#### [AIM OF THE TASK]
Copy every line below that has the word "computer" in it.

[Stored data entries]

════════════════════

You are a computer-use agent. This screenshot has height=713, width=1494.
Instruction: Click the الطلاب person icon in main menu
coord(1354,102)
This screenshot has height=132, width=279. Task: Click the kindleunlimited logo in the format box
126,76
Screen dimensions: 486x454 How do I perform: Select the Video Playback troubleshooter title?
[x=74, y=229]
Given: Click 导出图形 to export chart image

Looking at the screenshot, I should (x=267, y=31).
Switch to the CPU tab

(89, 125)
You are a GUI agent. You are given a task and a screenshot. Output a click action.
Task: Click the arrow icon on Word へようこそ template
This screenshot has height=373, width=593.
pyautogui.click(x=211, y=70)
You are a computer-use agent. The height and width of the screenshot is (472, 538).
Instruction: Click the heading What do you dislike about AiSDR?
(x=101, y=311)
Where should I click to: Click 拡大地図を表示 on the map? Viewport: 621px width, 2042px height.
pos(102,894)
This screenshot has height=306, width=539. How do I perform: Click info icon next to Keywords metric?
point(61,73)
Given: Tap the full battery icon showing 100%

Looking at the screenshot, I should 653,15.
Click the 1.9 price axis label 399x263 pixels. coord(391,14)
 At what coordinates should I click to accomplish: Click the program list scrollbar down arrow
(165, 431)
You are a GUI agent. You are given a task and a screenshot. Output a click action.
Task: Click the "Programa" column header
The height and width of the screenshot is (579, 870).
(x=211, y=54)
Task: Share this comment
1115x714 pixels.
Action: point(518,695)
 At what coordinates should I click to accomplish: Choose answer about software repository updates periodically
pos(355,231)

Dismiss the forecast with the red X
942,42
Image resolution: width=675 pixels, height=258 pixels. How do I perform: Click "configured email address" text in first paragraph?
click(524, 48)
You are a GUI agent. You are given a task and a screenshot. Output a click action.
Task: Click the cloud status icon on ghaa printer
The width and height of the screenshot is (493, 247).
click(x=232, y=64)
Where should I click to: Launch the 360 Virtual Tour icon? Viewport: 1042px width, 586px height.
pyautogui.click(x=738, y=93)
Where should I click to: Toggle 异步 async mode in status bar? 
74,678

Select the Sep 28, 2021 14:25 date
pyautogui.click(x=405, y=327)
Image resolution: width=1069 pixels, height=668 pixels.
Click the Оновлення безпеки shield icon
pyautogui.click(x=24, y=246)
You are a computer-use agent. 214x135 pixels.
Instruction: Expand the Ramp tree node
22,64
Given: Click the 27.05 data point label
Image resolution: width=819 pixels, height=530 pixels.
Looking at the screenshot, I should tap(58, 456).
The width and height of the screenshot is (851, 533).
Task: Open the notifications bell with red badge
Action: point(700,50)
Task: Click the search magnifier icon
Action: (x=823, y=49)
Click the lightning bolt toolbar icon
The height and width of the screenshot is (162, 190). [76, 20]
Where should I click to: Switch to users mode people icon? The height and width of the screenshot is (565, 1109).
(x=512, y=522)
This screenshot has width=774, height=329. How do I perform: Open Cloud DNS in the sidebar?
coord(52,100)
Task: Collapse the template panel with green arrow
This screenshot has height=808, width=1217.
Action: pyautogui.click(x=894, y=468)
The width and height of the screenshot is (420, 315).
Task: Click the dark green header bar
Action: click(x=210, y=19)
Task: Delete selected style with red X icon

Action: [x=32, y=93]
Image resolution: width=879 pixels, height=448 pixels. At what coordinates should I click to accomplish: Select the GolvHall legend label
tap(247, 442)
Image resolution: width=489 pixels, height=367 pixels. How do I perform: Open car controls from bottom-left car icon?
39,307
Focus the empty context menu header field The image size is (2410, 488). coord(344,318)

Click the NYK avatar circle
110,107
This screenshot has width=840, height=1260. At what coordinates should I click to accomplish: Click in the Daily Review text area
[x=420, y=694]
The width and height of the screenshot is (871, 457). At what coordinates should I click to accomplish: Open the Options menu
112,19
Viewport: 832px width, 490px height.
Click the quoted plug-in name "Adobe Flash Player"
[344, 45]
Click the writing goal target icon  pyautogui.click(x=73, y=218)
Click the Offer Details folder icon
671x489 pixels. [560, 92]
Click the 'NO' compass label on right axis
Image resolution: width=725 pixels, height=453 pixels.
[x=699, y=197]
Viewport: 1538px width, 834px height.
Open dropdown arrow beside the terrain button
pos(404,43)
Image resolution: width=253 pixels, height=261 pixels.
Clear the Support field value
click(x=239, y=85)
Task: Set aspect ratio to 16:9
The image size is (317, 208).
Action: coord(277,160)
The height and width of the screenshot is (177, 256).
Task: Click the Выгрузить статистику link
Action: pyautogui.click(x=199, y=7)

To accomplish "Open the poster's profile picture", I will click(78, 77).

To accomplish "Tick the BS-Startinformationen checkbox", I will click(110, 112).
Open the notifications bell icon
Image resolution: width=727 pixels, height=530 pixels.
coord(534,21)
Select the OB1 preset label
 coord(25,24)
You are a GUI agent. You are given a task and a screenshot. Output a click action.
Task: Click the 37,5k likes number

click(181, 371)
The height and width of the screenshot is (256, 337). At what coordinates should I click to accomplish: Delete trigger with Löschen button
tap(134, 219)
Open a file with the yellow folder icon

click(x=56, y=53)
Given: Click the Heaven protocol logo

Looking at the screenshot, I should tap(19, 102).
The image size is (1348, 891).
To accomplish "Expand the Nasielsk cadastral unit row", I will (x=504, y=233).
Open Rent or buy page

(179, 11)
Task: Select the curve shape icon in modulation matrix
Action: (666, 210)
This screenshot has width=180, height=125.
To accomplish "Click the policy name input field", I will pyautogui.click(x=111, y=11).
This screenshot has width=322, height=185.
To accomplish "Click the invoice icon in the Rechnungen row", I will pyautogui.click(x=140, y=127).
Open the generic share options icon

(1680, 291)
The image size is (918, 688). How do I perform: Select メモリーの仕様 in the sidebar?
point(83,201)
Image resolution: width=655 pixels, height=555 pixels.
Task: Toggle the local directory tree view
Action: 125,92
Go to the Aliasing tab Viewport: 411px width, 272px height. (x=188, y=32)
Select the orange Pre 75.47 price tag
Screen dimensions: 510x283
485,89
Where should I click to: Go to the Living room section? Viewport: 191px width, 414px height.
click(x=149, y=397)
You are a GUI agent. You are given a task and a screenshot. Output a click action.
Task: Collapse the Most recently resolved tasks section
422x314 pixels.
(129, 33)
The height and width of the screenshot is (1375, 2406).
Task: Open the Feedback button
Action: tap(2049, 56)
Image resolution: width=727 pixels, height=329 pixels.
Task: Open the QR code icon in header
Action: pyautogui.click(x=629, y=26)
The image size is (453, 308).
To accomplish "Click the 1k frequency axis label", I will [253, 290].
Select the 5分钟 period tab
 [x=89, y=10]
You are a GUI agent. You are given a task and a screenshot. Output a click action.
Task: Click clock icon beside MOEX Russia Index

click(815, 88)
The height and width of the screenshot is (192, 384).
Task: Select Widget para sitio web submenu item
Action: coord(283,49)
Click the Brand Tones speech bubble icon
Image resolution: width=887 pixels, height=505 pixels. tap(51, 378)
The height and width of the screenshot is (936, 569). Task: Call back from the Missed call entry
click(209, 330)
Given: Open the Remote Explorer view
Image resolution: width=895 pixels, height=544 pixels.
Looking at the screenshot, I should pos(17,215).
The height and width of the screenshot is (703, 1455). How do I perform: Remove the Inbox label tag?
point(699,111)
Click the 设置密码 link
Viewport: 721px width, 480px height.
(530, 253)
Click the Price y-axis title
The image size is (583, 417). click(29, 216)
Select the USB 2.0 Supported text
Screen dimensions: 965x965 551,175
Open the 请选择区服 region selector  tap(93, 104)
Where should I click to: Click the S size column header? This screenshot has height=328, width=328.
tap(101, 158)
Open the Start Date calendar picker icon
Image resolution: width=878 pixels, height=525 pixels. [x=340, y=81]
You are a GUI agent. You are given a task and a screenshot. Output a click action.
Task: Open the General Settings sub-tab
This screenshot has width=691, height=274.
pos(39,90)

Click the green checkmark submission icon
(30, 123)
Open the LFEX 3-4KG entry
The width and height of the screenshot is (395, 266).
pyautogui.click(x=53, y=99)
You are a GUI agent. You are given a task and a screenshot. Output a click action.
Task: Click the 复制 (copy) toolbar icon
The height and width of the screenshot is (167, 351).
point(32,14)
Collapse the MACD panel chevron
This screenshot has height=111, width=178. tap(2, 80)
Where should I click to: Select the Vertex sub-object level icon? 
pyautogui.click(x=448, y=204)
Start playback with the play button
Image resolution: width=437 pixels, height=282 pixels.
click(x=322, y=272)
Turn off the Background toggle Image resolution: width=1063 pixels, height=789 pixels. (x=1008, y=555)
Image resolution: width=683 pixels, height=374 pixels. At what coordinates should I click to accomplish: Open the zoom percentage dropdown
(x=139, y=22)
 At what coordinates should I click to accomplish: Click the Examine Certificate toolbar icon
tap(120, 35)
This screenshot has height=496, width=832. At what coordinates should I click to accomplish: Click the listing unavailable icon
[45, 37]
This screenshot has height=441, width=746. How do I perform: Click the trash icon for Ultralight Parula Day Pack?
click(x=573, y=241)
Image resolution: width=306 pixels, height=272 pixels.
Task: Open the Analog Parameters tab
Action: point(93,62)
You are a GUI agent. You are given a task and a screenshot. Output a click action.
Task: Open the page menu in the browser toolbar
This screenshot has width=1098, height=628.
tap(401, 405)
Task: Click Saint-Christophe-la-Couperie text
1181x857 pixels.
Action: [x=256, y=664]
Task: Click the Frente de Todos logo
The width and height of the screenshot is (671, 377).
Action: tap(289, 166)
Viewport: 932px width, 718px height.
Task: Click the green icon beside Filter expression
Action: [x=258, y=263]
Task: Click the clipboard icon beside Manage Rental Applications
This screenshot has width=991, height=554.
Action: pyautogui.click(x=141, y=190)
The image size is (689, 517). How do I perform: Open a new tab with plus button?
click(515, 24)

════════════════════

#### [YOUR SOLUTION]
You are a computer-use agent. This screenshot has height=713, width=1494.
You are a computer-use agent. The height and width of the screenshot is (472, 538).
You are a computer-use agent. 214x135 pixels.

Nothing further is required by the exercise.